Cómo lavar un edredón nórdico sin estropearlo
Guía práctica para lavar edredones y nórdicos de plumas o sintéticos en casa o en lavandería, sin que pierdan forma. Qué máquina necesitas y cuándo conviene la XL.
Lavar un edredón nórdico en casa suele acabar igual: el edredón no entra bien en la lavadora, sale apelmazado o tarda días en secarse. La causa casi siempre es la misma, y tiene fácil solución.
El problema no es el lavado, es el tamaño
Una lavadora doméstica ronda los 7 u 8 kg. Un nórdico de matrimonio mojado pesa mucho más y, sobre todo, necesita espacio para moverse. Si va apretado, el detergente no circula, el relleno se amontona y el secado queda a medias. Por eso un edredón “lavado en casa” muchas veces huele a humedad a los dos días.
Plumas o sintético: cambia el cuidado
- Relleno de plumas o plumón: agua templada, programa suave y centrifugado corto. El secado es lo importante: se seca con calor bajo y, si puedes, con un par de pelotas de secado que rompen los grumos de pluma.
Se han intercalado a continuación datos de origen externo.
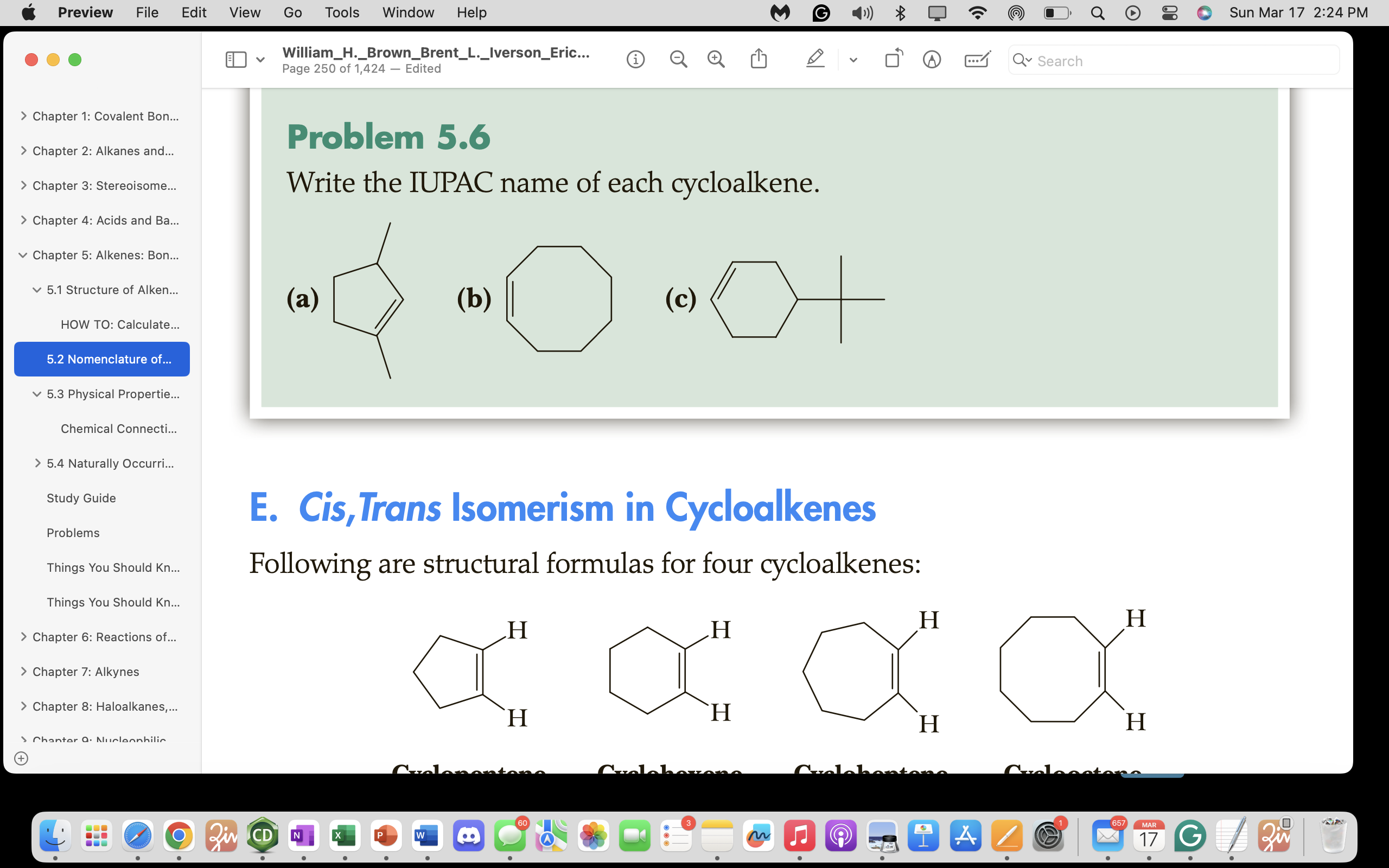
Task: Open Mail from the Dock
Action: tap(1108, 837)

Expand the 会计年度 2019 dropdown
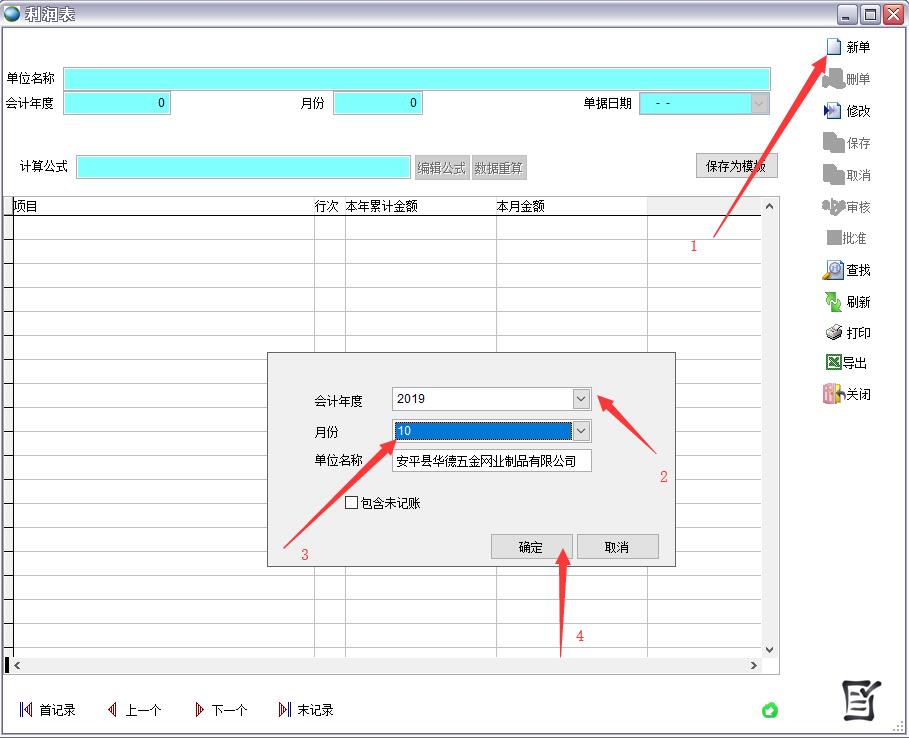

- Relleno sintético: aguanta mejor, pero sigue necesitando espacio y un secado completo para que no quede humedad dentro.
Cuándo merece la pena la lavandería
Si tu nórdico es de 220 o 240 cm, en casa vas a sufrir. En una lavadora XL de hasta 30 kg el edredón se mueve, se aclara bien y se seca del todo en la misma visita. Sale esponjoso y listo para usar, sin esperar días colgado.
En Safareig (L’Escala) tienes máquinas XL de autoservicio justo para esto: edredones, nórdicos, mantas y alfombras grandes. Llegas, lo lavas y te lo llevas seco el mismo día.
Resumen rápido
- Mira la etiqueta antes de nada.
- En casa, solo si el edredón cabe holgado y puedes secarlo entero.
- Si es grande o de plumas, una máquina XL te ahorra el disgusto.